Di qui il recente riconoscimento di un indennizzo vitalizio, sotto forma di assegno bimestrale di importo pari a 1740 euro, per le gravi reazioni avverse subite da un cittadino ligure a seguito della somministrazione del vaccino Astrazeneca.
Nella specie il cittadino è stato colpito da "occlusione completa della vena basilica a destra nel suo tratto omerale e occlusione completa della vena cefalica nel tratto di avambraccio", patologia il cui nesso con l’inoculazione da Vaxzevria è stato accertato dal Dipartimento militare di medicina legale di La Spezia, territorialmente competente.
Si ricorda che la domanda di indennizzo per i danni da vaccinazione va presentata alla Azienda sanitaria di residenza da parte del danneggiato (o dai suoi eredi, se deceduto) entro 3 anni, che decorrono dal successivo momento in cui la patologia si è manifestata.

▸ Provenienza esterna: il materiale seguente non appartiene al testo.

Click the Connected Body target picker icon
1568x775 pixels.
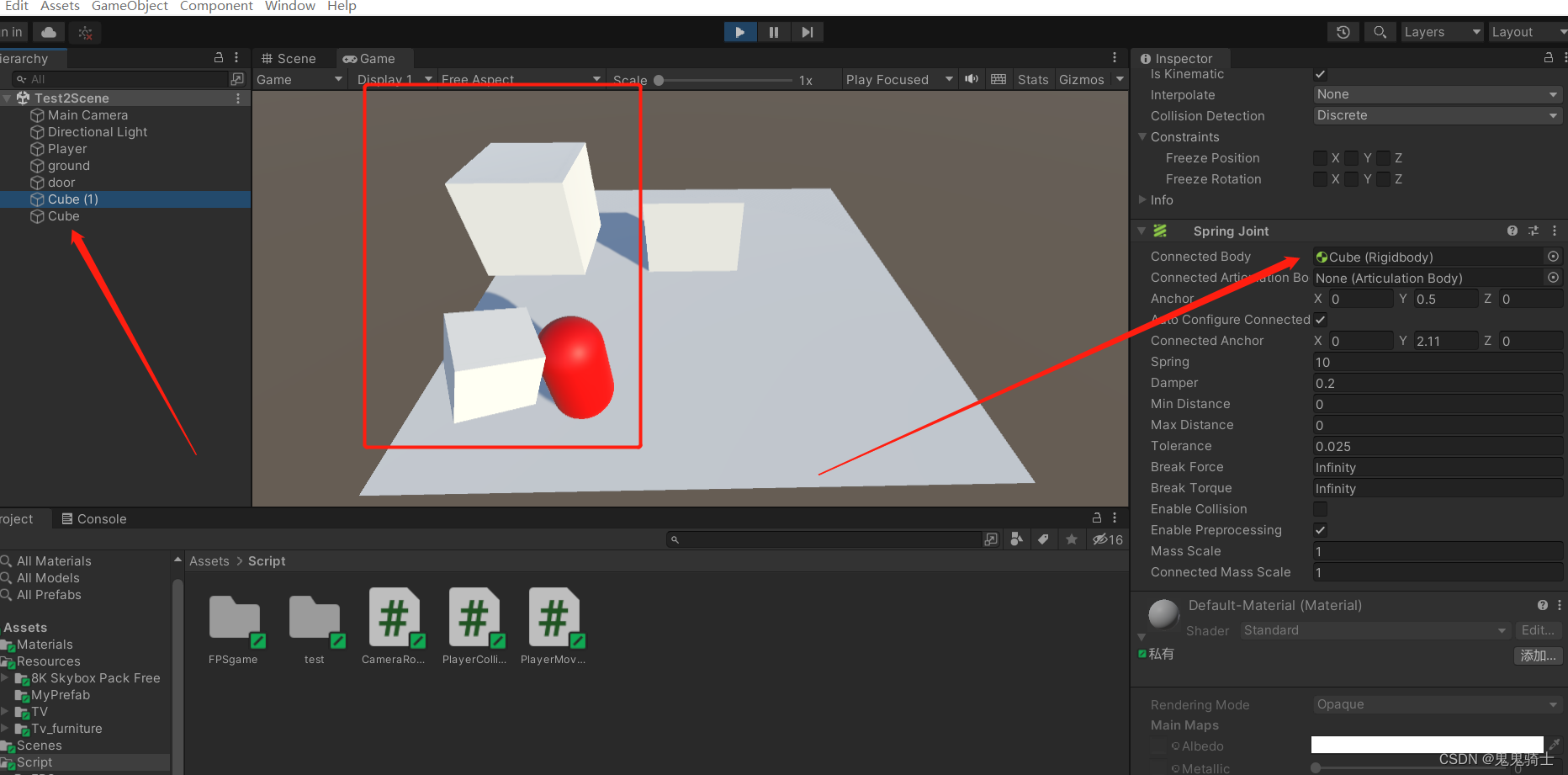(x=1553, y=257)
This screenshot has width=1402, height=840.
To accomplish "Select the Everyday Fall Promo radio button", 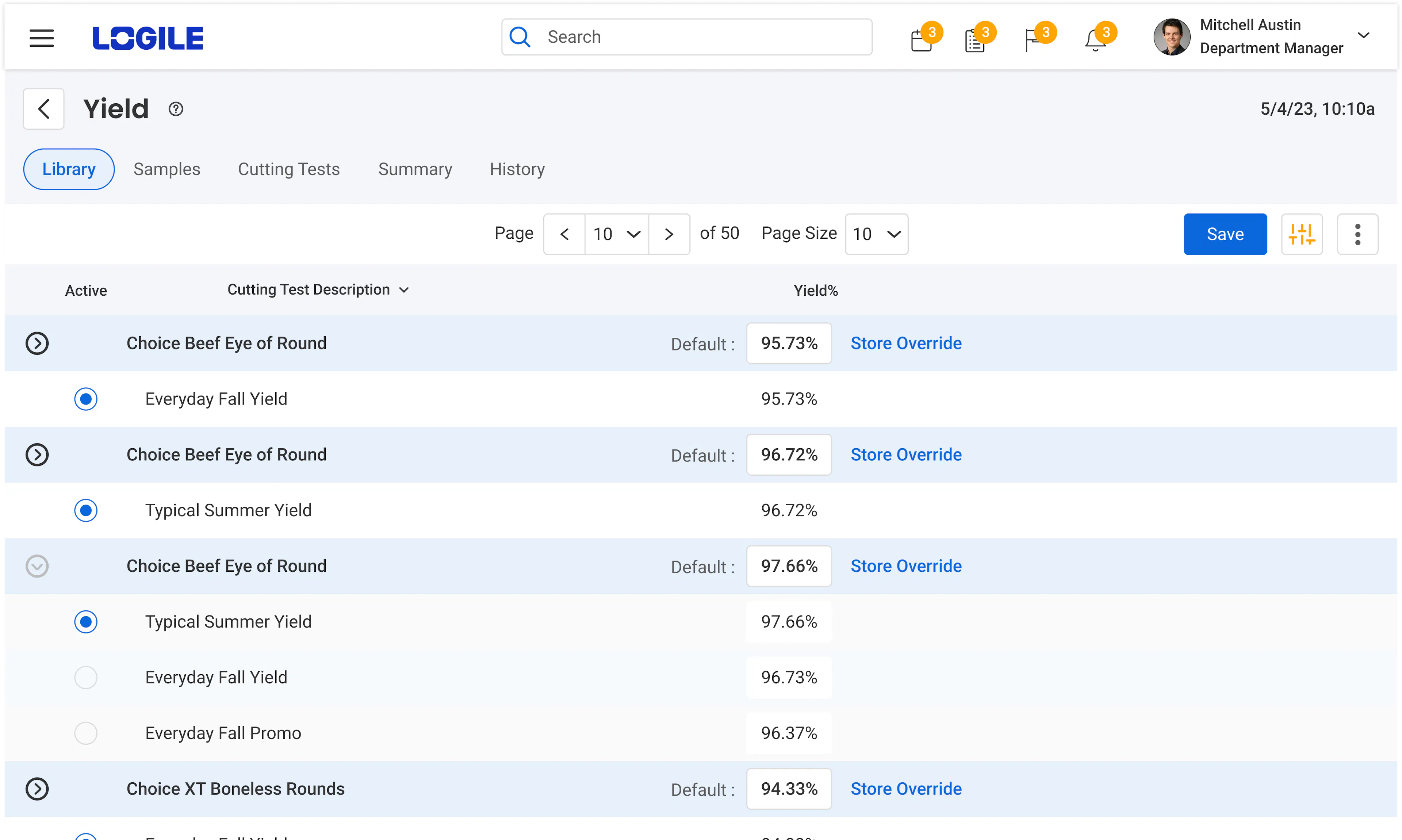I will click(x=85, y=733).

Per ottenere il risarcimento dei danni occorre, invece, promuovere una causa civile contro lo Stato, impersonato dal Ministero della Salute.
Da ultimo, ai sensi dell’art. 2050 c.c., va ravvisata una concorrente responsabilità risarcitoria della casa farmaceutica Astrazeneca, per gli effetti negativi provocati dal medicinale (si tratta del risarcimento danni derivanti da «attività pericolose»).